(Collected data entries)
###

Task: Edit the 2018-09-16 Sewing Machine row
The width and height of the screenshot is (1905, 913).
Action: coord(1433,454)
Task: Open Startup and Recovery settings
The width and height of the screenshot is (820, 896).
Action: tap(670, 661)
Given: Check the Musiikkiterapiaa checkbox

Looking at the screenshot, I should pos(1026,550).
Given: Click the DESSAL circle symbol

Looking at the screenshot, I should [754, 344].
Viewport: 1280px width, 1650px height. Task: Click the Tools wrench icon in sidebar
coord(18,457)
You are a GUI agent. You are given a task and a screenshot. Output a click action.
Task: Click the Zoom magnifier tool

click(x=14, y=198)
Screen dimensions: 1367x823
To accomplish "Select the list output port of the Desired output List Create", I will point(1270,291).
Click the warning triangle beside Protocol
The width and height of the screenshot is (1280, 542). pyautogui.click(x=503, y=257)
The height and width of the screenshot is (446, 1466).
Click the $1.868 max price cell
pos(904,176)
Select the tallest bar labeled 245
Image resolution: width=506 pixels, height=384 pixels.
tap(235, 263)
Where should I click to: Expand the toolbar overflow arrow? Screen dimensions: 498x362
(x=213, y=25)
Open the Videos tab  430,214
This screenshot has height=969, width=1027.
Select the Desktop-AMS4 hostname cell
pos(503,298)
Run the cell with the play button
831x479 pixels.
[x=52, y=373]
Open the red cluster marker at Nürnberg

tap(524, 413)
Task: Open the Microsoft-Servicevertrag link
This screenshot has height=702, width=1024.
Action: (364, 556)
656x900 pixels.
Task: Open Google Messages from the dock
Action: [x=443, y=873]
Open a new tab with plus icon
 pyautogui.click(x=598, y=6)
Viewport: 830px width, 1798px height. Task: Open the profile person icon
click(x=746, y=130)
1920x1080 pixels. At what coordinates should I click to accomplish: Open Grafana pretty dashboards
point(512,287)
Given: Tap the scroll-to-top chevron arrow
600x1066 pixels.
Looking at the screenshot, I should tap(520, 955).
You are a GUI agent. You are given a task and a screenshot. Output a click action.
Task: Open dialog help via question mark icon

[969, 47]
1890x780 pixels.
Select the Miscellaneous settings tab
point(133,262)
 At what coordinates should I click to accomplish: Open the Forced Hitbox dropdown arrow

###

◆ **TASK INSTRUCTIONS**
Above are the records; restate each one exactly.

◆ **RESULT**
Task: Edit the 2018-09-16 Sewing Machine row
The width and height of the screenshot is (1905, 913).
Action: coord(1433,454)
Task: Open Startup and Recovery settings
The width and height of the screenshot is (820, 896).
Action: tap(670, 661)
Given: Check the Musiikkiterapiaa checkbox

Looking at the screenshot, I should pos(1026,550).
Given: Click the DESSAL circle symbol

Looking at the screenshot, I should [754, 344].
Viewport: 1280px width, 1650px height. Task: Click the Tools wrench icon in sidebar
coord(18,457)
You are a GUI agent. You are given a task and a screenshot. Output a click action.
Task: Click the Zoom magnifier tool

click(x=14, y=198)
Screen dimensions: 1367x823
To accomplish "Select the list output port of the Desired output List Create", I will point(1270,291).
Click the warning triangle beside Protocol
The width and height of the screenshot is (1280, 542). pyautogui.click(x=503, y=257)
The height and width of the screenshot is (446, 1466).
Click the $1.868 max price cell
pos(904,176)
Select the tallest bar labeled 245
Image resolution: width=506 pixels, height=384 pixels.
tap(235, 263)
Where should I click to: Expand the toolbar overflow arrow? Screen dimensions: 498x362
(x=213, y=25)
Open the Videos tab  430,214
This screenshot has height=969, width=1027.
Select the Desktop-AMS4 hostname cell
pos(503,298)
Run the cell with the play button
831x479 pixels.
[x=52, y=373]
Open the red cluster marker at Nürnberg

tap(524, 413)
Task: Open the Microsoft-Servicevertrag link
This screenshot has height=702, width=1024.
Action: (364, 556)
656x900 pixels.
Task: Open Google Messages from the dock
Action: [x=443, y=873]
Open a new tab with plus icon
 pyautogui.click(x=598, y=6)
Viewport: 830px width, 1798px height. Task: Open the profile person icon
click(x=746, y=130)
1920x1080 pixels. At what coordinates should I click to accomplish: Open Grafana pretty dashboards
point(512,287)
Given: Tap the scroll-to-top chevron arrow
600x1066 pixels.
Looking at the screenshot, I should tap(520, 955).
You are a GUI agent. You are given a task and a screenshot. Output a click action.
Task: Open dialog help via question mark icon

[969, 47]
1890x780 pixels.
Select the Miscellaneous settings tab
point(133,262)
 At what coordinates should I click to accomplish: Open the Forced Hitbox dropdown arrow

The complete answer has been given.